Research led by Carnegie Mellon University has developed a model that can accurately predict how stay-at-home orders like those put in place during the COVID-19 pandemic affect the mental health of people with chronic neurological disorders such as multiple sclerosis.
Researchers from CMU, the University of Pittsburgh and the University of Washington gathered data from the smartphones and fitness trackers of people with MS both before and during the early wave of the pandemic. Specifically, they used the passively collected sensor data to build machine learning models to predict depression, fatigue, poor sleep quality and worsening MS symptoms during the unprecedented stay-at-home period.
Before the pandemic began, the original research question was whether digital data from the smartphones and fitness trackers of people with MS could predict clinical outcomes. By March 2020, as study participants were required to stay at home, their daily behavior patterns were significantly altered. The research team realized the data being collected could inform the effect of the stay-at-home orders on people with MS.
“It presented us with an exciting opportunity,” said Mayank Goel, head of the Smart Sensing for Humans (SMASH) Lab at CMU. “If we look at the data points before and during the stay-at-home period, can we identify factors that signal changes in the health of people with MS?”
The team gathered data passively over three to six months, collecting information such as the number of calls on the participants’ smartphones and the duration of those calls; the number of missed calls; and the participants’ location and screen activity data. The team also collected heart rate, sleep information and step count data from their fitness trackers. The research, “Predicting Multiple Sclerosis Outcomes During the COVID-19 Stay-at-Home Period: Observational Study Using Passively Sensed Behaviors and Digital Phenotyping,” was recently published in the Journal of Medical Internet Research Mental Health. Goel, an associate professor in the School of Computer Science’s Software and Societal Systems Department (S3D) and Human-Computer Interaction Institute (HCII), collaborated with Prerna Chikersal, a PhD student in the HCII; Dr. Zongqi Xia, an associate professor of Neurology and director of the Translational and Computational Neuroimmunology Research Program at the University of Pittsburgh; and Anind Dey, a professor and dean of the University of Washington’s Information School.

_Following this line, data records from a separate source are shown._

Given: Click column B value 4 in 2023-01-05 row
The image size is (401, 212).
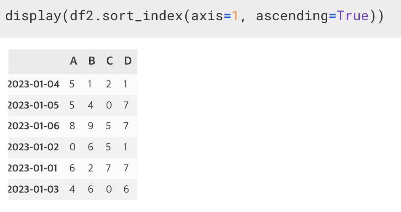Looking at the screenshot, I should [91, 105].
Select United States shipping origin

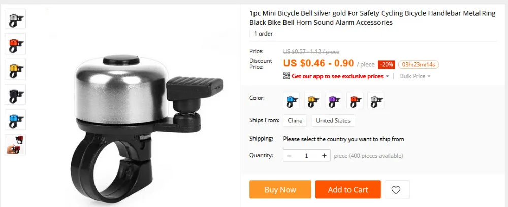[x=333, y=120]
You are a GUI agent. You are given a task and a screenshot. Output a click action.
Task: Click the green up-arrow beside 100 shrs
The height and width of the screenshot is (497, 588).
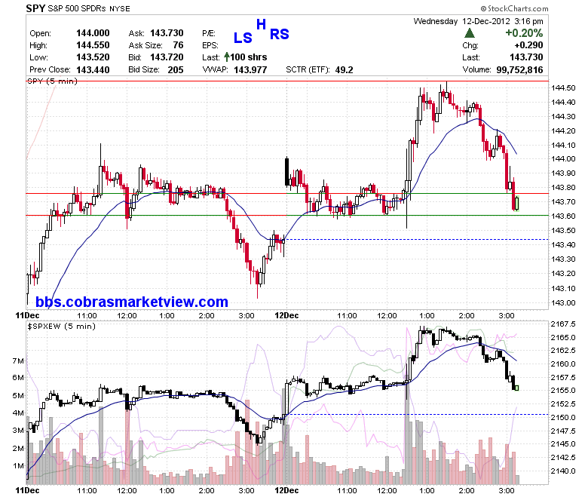[226, 57]
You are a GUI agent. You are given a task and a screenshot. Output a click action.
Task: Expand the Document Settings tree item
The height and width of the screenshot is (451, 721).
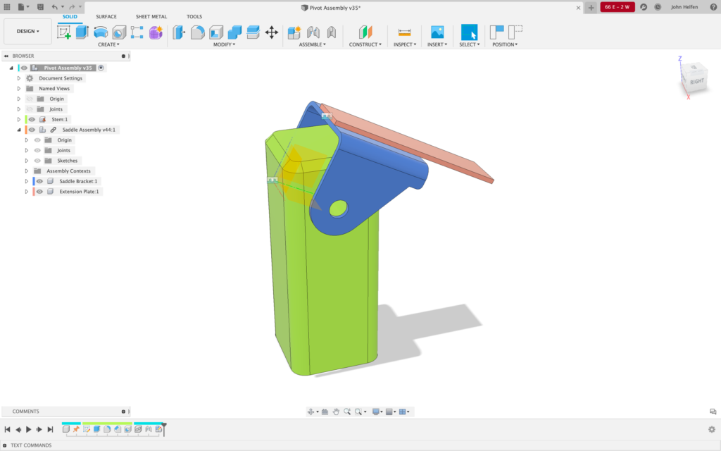click(x=18, y=78)
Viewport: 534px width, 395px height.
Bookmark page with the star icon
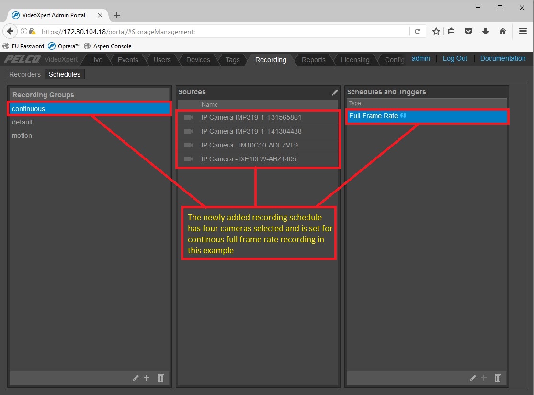(x=436, y=32)
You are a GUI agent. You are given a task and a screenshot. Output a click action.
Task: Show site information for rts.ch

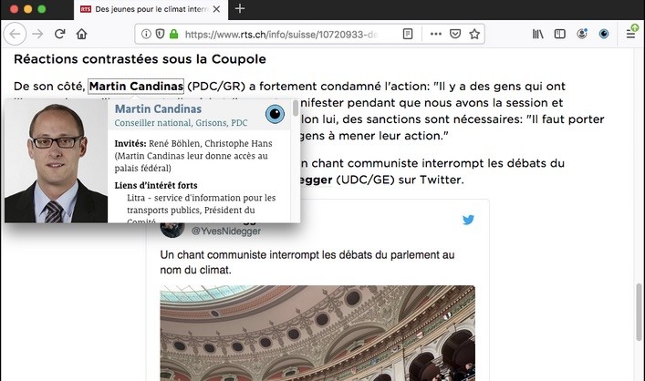pos(146,34)
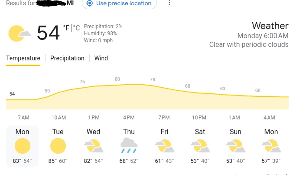
Task: Select the last Monday forecast, 57° high
Action: click(271, 146)
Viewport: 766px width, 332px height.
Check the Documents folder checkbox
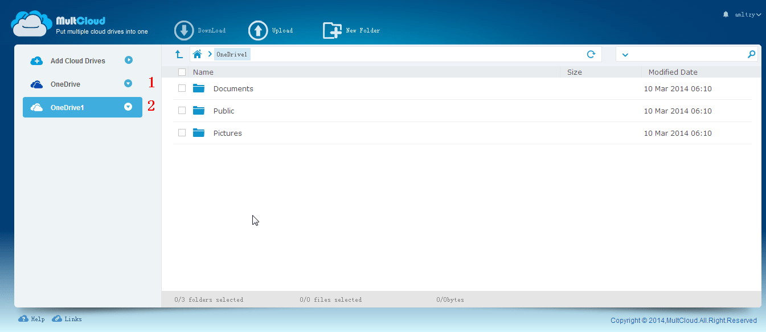pyautogui.click(x=182, y=88)
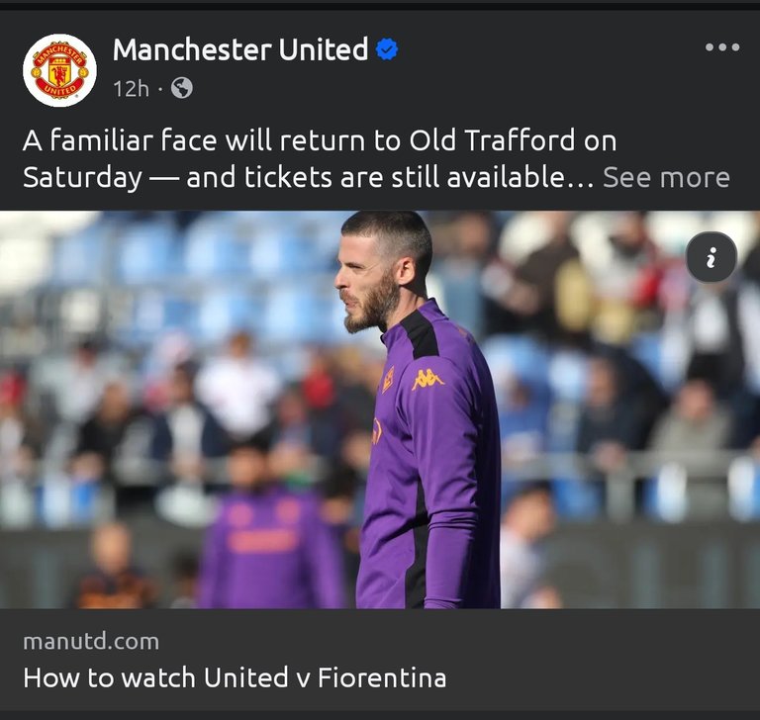The height and width of the screenshot is (720, 760).
Task: Click the link card footer below the photo
Action: 380,660
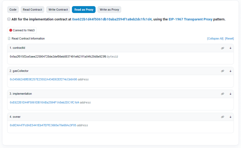Copy permalink icon for implementation method
This screenshot has height=148, width=241.
point(222,94)
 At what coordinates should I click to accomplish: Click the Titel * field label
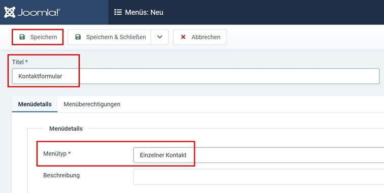[x=20, y=62]
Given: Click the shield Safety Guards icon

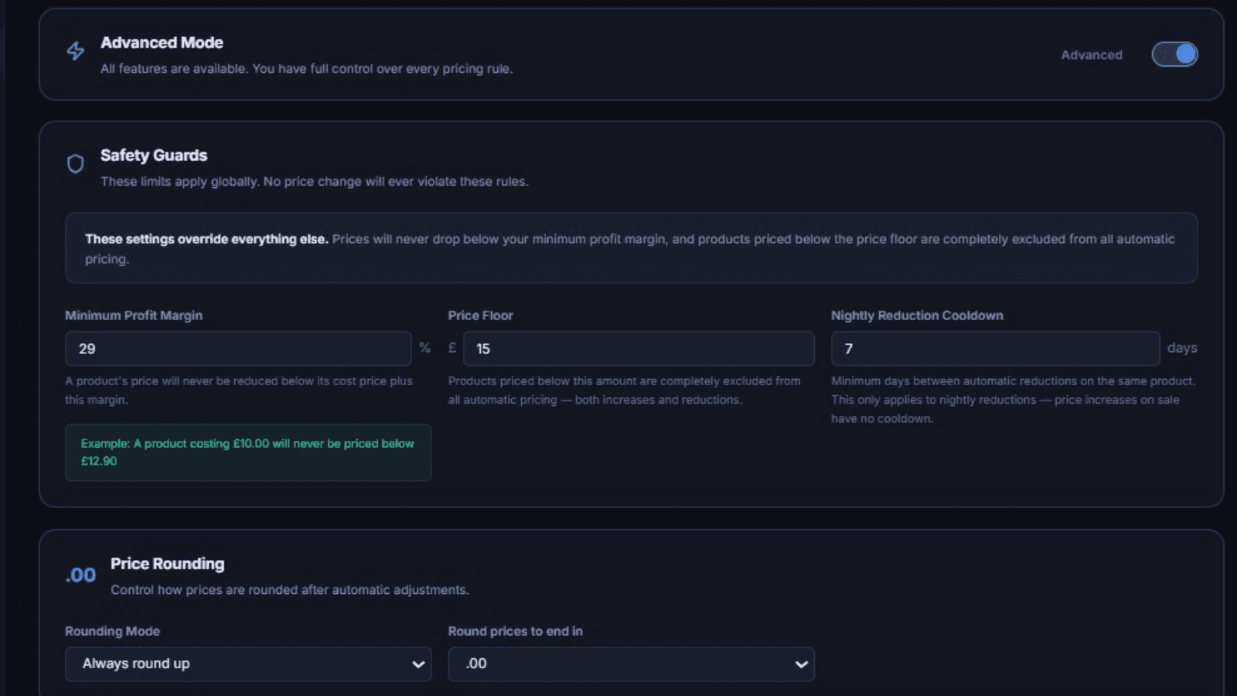Looking at the screenshot, I should 75,163.
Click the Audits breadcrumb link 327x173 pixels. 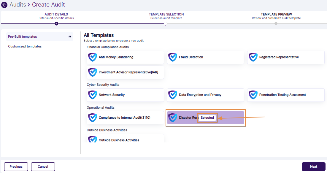click(18, 5)
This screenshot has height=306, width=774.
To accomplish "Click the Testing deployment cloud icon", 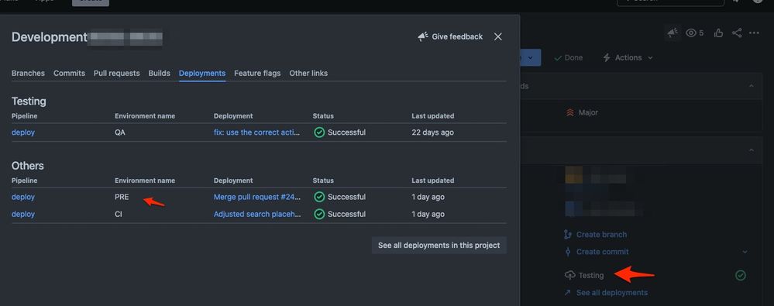I will click(569, 276).
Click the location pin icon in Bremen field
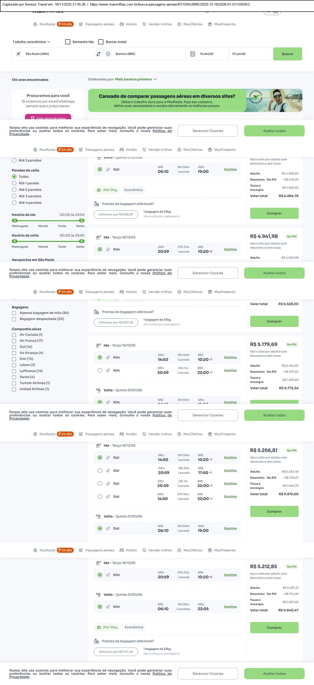 (108, 54)
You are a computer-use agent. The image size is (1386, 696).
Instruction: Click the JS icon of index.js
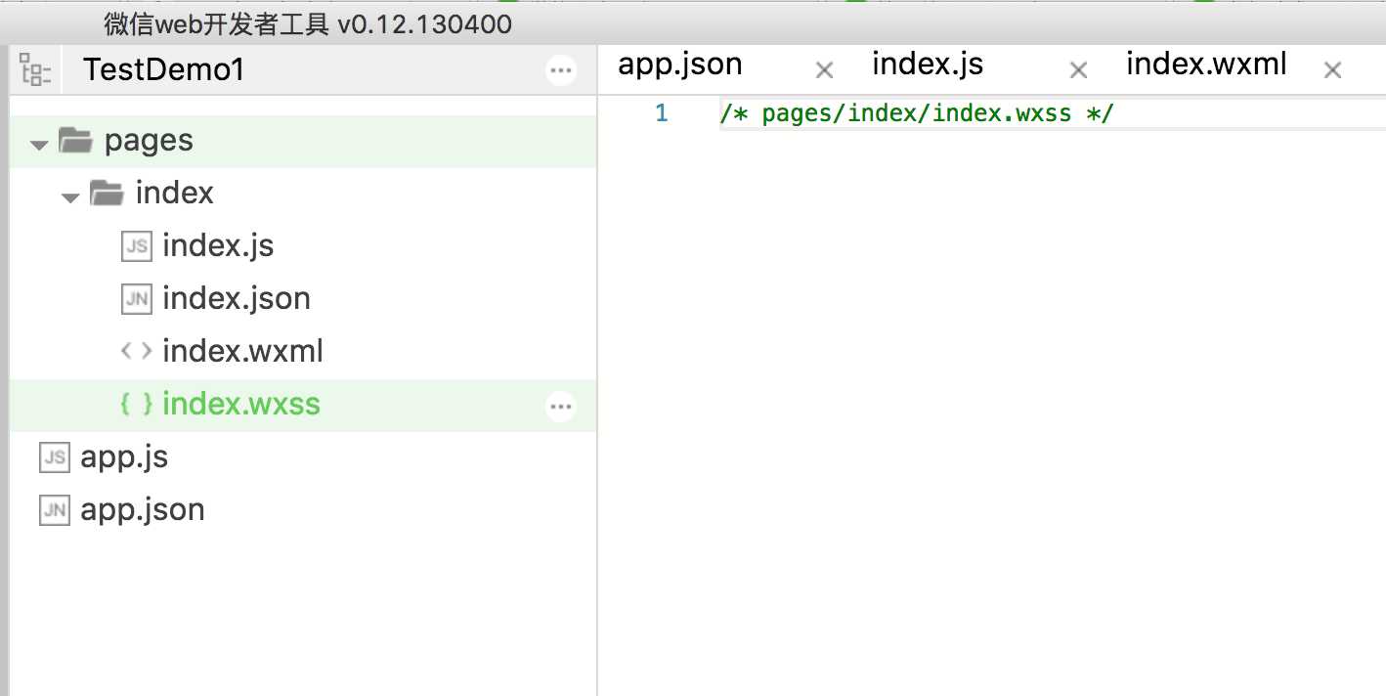click(x=137, y=245)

The work was based on previous studies from Goel’s and Dey’s research groups. In 2020, a CMU team published research that presented a machine learning model that could identify depression in college students at the end of the semester using smartphone and fitness tracker data. Participants in the earlier study, specifically 138 first-year CMU students, were relatively similar to each other when compared to the larger population beyond the university. The researchers set out to test whether their modeling approach could accurately predict clinically relevant health outcomes in a real-world patient population with greater demographic and clinical diversity, leading them to collaborate with Xia’s MS research program.
People with MS can experience several chronic comorbidities, which gave the team a chance to test if their model could predict adverse health outcomes such as severe fatigue, poor sleep quality and worsening of MS symptoms in addition to depression. Building on this study, the team hopes to advance precision medicine for people with MS by improving early detection of disease progression and implementing targeted interventions based on digital phenotyping.
The work could also help inform policymakers tasked with issuing future stay-at-home orders or other similar responses during pandemics or natural disasters. When the original COVID-19 stay-at-home orders were issued, there were early concerns about its economic impacts but only a belated appreciation for the toll on peoples’ mental and physical health — particularly among vulnerable populations such as those with chronic neurological conditions.
“We were able to capture the change in people’s behaviors and accurately predict clinical outcomes when they are forced to stay at home for prolonged periods,” Goel said. “Now that we have a working model, we could evaluate who is at risk for worsening mental health or physical health, inform clinical triage decisions, or shape future public health policies.”